I see -- but there is an Internal Server error/no FLAT, so am kind of confused what went wrong :-(

proycon commented 3 years ago

You're running the production service through uwsgi right? Did you restart that one? Does the uwsgi log say anything?

pirolen commented 3 years ago

Yes, restarted uwsgi several times, also restarted nginx. The uwsgi log's last part:

Aug 10 13:33:50 badwver-itservice2 startUwsgi.sh[34709]: uwsgi socket 0 bound to UNIX address dflat.sock fd 3 Aug 10 13:33:50 badwver-itservice2 startUwsgi.sh[34709]: Python version: 3.7.3 (default, Jan 22 2021, 20:04:44) [GCC 8.3.0] Aug 10 13:33:50 badwver-itservice2 startUwsgi.sh[34709]: Python threads support is disabled. You can enable it with --enable-threads Aug 10 13:33:50 badwver-itservice2 startUwsgi.sh[34709]: Python main interpreter initialized at 0x56220e979df0 Aug 10 13:33:50 badwver-itservice2 startUwsgi.sh[34709]: your server socket listen backlog is limited to 100 connections Aug 10 13:33:50 badwver-itservice2 startUwsgi.sh[34709]: your mercy for graceful operations on workers is 60 seconds Aug 10 13:33:50 badwver-itservice2 startUwsgi.sh[34709]: mapped 437424 bytes (427 KB) for 5 cores Aug 10 13:33:50 badwver-itservice2 startUwsgi.sh[34709]: Operational MODE: preforking Aug 10 13:33:50 badwver-itservice2 startUwsgi.sh[34709]: unable to load app 0 (mountpoint='') (callable not found or import error) Aug 10 13:33:50 badwver-itservice2 startUwsgi.sh[34709]: no app loaded. going in full dynamic mode Aug 10 13:33:50 badwver-itservice2 startUwsgi.sh[34709]: uWSGI is running in multiple interpreter mode Aug 10 13:33:50 badwver-itservice2 startUwsgi.sh[34709]: spawned uWSGI master process (pid: 34711) Aug 10

pirolen commented 3 years ago

But such 'Internal Server Error' messages come also simply when something is (formally) wrong in the config file, or even when the XML of the annotation sets is malformed. It can be that I accidentally made a change in the config file, will try to check this.

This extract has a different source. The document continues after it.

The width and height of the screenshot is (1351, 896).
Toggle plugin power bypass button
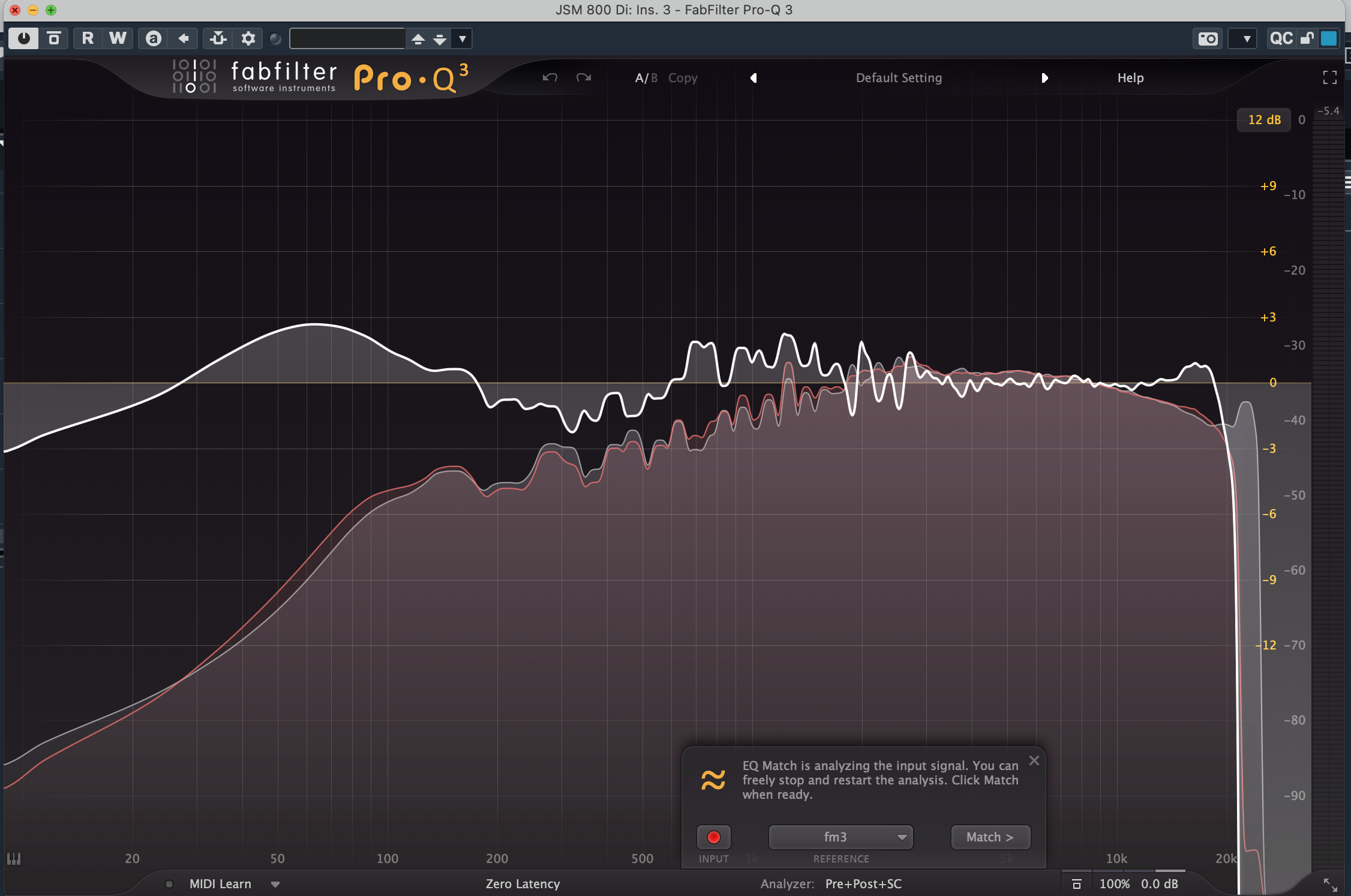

proycon commented 3 years ago

Yes, it can't even import flat so something must be wrong at a fairly early stage. Errors in the flat config could or your python environment (virtualenv) cause this.

pirolen commented 3 years ago

Fixed it now: the wsgi.py file was accidentally commented out :-o Thanks for your support! The slices issue would be nice to remedy still.